→ ASSIGNMENT
Begin with the line holding "Open the New Followers stat row", then print every line after it through the end of the data, exactly and with nothing added.

→ DATA EXTRACTS
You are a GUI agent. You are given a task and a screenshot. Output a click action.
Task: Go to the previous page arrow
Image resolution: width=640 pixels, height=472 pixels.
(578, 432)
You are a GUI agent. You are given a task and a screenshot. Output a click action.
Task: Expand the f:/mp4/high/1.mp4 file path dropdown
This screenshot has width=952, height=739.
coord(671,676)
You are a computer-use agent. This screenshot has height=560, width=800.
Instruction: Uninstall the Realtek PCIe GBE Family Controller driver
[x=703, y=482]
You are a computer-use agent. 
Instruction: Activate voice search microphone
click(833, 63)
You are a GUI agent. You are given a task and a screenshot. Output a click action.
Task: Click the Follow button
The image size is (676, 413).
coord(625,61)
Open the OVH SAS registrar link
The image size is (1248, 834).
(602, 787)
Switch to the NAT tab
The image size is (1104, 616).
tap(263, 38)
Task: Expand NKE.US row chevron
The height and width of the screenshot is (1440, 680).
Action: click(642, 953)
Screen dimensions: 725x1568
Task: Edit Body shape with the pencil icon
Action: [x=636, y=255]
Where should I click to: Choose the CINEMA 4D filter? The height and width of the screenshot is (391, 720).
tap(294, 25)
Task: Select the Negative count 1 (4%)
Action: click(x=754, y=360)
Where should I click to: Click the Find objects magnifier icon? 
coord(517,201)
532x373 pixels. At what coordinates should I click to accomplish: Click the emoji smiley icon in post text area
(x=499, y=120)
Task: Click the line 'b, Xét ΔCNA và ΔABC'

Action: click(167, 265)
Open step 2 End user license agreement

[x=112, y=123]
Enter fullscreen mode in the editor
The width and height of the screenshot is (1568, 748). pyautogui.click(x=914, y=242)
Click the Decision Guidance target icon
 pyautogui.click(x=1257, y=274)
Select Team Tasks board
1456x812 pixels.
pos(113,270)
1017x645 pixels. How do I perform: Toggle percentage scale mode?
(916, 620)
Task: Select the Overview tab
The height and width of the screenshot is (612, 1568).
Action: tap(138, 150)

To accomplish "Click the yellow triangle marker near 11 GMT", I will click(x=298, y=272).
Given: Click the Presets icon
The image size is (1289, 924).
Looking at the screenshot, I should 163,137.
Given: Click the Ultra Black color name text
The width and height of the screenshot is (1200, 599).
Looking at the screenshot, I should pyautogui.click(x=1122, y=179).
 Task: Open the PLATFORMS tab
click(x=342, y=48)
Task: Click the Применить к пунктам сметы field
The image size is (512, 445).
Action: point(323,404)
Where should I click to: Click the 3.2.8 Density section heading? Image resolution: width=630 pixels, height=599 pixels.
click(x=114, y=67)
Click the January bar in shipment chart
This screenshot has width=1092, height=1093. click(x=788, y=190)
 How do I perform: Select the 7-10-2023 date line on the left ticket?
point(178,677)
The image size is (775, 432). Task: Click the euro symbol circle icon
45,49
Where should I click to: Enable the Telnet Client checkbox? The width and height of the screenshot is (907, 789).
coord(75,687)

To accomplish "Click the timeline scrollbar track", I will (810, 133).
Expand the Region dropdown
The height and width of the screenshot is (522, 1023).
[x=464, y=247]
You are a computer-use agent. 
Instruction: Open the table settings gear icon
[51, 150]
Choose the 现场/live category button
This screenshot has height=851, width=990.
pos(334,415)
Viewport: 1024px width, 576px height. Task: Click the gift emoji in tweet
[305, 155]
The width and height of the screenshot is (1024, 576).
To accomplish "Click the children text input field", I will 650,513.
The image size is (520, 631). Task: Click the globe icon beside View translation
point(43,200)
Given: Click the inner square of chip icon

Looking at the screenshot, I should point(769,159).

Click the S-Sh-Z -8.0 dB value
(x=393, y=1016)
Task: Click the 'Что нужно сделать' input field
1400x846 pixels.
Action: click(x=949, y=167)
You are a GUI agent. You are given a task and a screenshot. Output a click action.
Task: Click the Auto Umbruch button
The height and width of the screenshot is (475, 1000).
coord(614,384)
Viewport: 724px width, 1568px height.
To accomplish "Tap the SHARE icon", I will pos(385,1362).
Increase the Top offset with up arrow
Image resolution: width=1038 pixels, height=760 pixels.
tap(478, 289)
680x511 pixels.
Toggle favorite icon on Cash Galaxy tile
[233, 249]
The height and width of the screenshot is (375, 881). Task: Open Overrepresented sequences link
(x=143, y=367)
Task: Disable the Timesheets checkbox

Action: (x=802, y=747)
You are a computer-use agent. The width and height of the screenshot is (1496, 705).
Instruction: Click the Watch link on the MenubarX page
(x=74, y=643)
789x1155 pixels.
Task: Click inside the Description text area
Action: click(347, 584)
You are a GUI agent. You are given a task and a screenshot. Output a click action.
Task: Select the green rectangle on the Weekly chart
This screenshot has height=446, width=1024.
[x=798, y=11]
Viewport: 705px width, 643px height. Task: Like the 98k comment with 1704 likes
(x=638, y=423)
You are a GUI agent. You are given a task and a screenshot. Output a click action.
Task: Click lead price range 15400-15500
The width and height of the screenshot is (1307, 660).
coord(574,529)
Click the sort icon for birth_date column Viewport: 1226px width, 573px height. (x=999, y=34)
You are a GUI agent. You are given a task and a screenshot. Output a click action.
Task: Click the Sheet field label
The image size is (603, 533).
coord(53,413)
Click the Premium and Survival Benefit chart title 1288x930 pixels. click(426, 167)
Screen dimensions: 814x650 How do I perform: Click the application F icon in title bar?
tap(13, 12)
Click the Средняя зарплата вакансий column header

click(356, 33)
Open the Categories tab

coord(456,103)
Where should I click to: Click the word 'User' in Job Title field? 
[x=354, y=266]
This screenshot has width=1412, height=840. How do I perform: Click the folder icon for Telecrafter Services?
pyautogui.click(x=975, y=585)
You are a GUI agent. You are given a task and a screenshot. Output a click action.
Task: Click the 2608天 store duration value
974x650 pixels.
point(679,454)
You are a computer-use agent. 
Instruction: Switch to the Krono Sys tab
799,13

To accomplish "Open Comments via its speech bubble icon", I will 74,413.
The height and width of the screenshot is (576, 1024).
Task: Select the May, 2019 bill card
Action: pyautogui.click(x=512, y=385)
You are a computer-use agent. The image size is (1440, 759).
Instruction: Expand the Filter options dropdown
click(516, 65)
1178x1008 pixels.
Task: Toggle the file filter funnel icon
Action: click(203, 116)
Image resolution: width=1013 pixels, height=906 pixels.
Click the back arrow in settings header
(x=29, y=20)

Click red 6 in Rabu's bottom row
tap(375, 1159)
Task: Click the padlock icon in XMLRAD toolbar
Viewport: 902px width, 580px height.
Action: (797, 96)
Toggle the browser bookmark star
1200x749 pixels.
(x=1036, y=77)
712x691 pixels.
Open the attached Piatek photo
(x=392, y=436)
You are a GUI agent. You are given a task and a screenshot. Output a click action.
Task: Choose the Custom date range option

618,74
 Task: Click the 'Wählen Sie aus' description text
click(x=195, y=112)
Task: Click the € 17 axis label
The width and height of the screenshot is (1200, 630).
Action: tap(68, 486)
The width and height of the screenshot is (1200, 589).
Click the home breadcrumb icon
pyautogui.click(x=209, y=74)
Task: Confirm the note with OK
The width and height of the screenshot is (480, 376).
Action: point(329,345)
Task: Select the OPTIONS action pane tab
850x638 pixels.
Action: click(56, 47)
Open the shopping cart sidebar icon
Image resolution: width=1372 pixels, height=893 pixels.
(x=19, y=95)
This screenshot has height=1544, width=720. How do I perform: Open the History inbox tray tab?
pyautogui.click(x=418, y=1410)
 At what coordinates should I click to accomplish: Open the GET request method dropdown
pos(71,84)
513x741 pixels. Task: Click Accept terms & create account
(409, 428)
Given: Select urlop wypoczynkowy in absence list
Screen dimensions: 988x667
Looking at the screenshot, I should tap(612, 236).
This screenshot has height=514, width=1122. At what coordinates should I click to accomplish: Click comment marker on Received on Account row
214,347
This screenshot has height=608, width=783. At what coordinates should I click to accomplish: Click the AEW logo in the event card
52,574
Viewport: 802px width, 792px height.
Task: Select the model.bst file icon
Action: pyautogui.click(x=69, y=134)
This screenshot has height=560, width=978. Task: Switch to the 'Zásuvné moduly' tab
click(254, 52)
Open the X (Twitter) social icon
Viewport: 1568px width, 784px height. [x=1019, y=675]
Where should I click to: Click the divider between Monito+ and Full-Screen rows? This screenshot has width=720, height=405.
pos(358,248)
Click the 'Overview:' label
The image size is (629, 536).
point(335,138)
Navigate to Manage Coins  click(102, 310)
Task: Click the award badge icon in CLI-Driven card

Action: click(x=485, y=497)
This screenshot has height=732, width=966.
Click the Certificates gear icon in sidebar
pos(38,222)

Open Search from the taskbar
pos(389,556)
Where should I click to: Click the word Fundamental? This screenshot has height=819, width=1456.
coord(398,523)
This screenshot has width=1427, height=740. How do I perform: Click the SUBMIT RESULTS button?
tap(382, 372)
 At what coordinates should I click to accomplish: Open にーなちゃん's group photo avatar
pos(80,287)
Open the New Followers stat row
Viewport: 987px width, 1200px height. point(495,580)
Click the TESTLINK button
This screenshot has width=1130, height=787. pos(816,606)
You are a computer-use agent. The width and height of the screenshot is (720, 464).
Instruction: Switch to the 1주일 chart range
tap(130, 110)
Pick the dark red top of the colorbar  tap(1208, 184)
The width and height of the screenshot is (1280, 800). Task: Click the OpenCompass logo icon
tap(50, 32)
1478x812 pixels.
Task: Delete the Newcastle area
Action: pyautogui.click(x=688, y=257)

→ SOLUTION
Open the New Followers stat row
Viewport: 987px width, 1200px height. point(495,580)
Click the TESTLINK button
This screenshot has width=1130, height=787. pos(816,606)
You are a computer-use agent. The width and height of the screenshot is (720, 464).
Instruction: Switch to the 1주일 chart range
tap(130, 110)
Pick the dark red top of the colorbar  tap(1208, 184)
The width and height of the screenshot is (1280, 800). Task: Click the OpenCompass logo icon
tap(50, 32)
1478x812 pixels.
Task: Delete the Newcastle area
Action: pyautogui.click(x=688, y=257)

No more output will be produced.